── Document extract

Jennifer: I'm not sure how you do that if you don't then do the work that gets the economy moving. If you don't do the work on increasing productivity to obviously make sure that we're expanding our businesses; that we're growing our businesses that we're growing our exports; that we're skilling people up to do higher paid jobs; that we're attracting investment into the country, those are the ingredients for sustained wage growth. As well as, fixing our enterprise agreement system, restoring it, because that's the basis on which people get paid more.
David: So, is either side willing to touch that?
Jennifer: Well, I hope that post-election people get back to the table and the ACTU and the BCA did some very good work on this.
David: You came pretty close.
Jennifer: We came very close. Australians want and expect people not to just dig in on turf wars, they expect them to be in acting in their interest. I think people have got to go back to saying, how do we get wage growth sustained across the whole of economy. The problem with what we're seeing now is wage inflation, which is patchy, which actually is counterproductive. What people tell me is that wage inflation, that spiking just means they are they do less, ‘I'm not opening a restaurant five days a week I'm opening at three’ or they don't do some of the projects that they were going to do. We've got to address the whole issue of skilled labour, getting people skills, but making sure that we've got a sustained effort on wages.

────
── Input data

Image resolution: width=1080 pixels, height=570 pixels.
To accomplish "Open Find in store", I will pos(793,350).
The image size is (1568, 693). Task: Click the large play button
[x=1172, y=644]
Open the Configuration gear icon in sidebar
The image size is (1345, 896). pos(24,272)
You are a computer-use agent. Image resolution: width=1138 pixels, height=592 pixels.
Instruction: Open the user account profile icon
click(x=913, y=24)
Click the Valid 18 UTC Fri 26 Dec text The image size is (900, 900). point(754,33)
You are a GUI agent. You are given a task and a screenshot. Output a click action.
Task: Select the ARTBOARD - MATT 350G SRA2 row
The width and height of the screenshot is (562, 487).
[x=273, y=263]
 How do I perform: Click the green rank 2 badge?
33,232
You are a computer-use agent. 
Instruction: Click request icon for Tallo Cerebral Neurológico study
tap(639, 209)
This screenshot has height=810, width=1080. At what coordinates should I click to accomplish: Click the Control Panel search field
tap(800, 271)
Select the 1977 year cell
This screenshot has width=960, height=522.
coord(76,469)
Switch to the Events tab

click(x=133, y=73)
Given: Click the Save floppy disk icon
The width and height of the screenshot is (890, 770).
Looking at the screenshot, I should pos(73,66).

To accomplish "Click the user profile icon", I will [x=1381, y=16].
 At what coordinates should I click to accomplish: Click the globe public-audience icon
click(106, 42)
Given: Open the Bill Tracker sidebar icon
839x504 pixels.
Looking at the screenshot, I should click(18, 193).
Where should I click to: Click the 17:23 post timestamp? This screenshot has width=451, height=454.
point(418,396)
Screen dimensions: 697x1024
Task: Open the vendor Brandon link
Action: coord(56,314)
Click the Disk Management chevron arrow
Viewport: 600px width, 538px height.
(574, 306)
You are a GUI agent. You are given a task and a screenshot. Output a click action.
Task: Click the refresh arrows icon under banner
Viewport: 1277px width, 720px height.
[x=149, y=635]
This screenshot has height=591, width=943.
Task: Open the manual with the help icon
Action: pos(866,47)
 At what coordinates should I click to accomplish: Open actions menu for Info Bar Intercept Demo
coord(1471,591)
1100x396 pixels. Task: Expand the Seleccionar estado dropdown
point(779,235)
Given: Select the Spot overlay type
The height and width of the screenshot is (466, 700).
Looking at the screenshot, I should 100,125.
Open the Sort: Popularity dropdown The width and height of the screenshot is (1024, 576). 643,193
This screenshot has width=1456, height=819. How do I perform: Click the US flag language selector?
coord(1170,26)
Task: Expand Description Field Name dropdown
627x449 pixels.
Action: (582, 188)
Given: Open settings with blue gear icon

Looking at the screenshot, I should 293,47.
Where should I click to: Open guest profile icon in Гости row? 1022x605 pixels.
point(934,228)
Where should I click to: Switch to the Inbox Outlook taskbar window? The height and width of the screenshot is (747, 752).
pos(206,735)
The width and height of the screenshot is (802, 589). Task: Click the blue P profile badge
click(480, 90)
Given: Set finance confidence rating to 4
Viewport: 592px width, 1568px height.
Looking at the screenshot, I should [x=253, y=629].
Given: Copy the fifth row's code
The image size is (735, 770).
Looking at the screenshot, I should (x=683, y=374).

────

Rewrite everything from "Jennifer: I'm not" down to "to touch that?" in the wage growth interview, putting "efficiency" in place of "productivity". The rows aren't needed for anything here.

Jennifer: I'm not sure how you do that if you don't then do the work that gets the economy moving. If you don't do the work on increasing efficiency to obviously make sure that we're expanding our businesses; that we're growing our businesses that we're growing our exports; that we're skilling people up to do higher paid jobs; that we're attracting investment into the country, those are the ingredients for sustained wage growth. As well as, fixing our enterprise agreement system, restoring it, because that's the basis on which people get paid more.
David: So, is either side willing to touch that?